Segment paragraphs and detect insights with Amazon Textract and Amazon Comprehend

Many companies extract data from scanned documents containing tables and forms, such as PDFs. Some examples are audit documents, tax documents, whitepapers, or customer review documents. For customer reviews, you might be extracting text such as product reviews, movie reviews, or feedback. Further understanding of the individual and overall sentiment of the user base from the extracted text can be very useful.

You can extract data through manual data entry, which is slow, expensive, and prone to errors. Alternatively you can use simple optical character recognition (OCR) techniques, which require manual configuration and changes for different inputs. The process of extracting meaningful information from this data is often manual, time-consuming, and may require expert knowledge and skills around data science, machine learning (ML), and natural language processing (NLP) techniques.

To overcome these manual processes, we have AWS AI services such as Amazon Textract and Amazon Comprehend. AWS pre-trained AI services provide ready-made intelligence for your applications and workflows. Because we use the same deep learning technology that powers Amazon.com, you get quality and accuracy from continuously learning APIs. And best of all, AI services on AWS don’t require ML experience.

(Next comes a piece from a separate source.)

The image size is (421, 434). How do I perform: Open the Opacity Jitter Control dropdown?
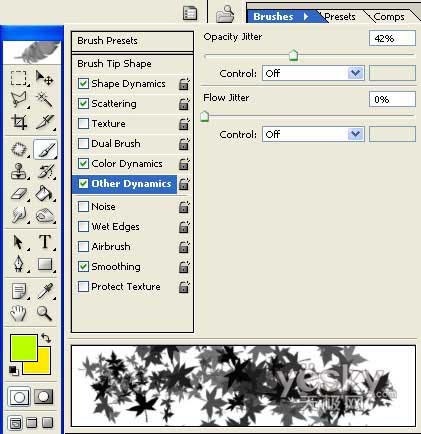[x=355, y=73]
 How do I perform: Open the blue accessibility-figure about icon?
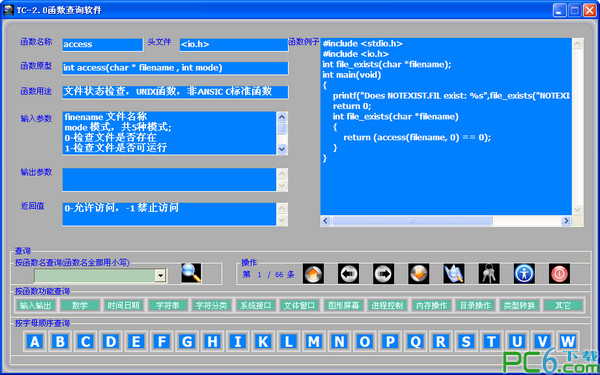coord(524,274)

Amazon Textract uses ML to extract data from documents such as printed text, handwriting, forms, and tables without the need for any manual effort or custom code. Amazon Textract extracts complete text from given documents and provides key information such as page numbers and bounding boxes.

Based on the document layout, you may need to separate paragraphs and headers into logical sections to get more insights from the document at a granular level. This is more useful than simply extracting all of the text. Amazon Textract provides information such as the bounding box location of each detected text and its size and indentation. This information can be very useful for segmenting text responses from Amazon Textract in the form of paragraphs.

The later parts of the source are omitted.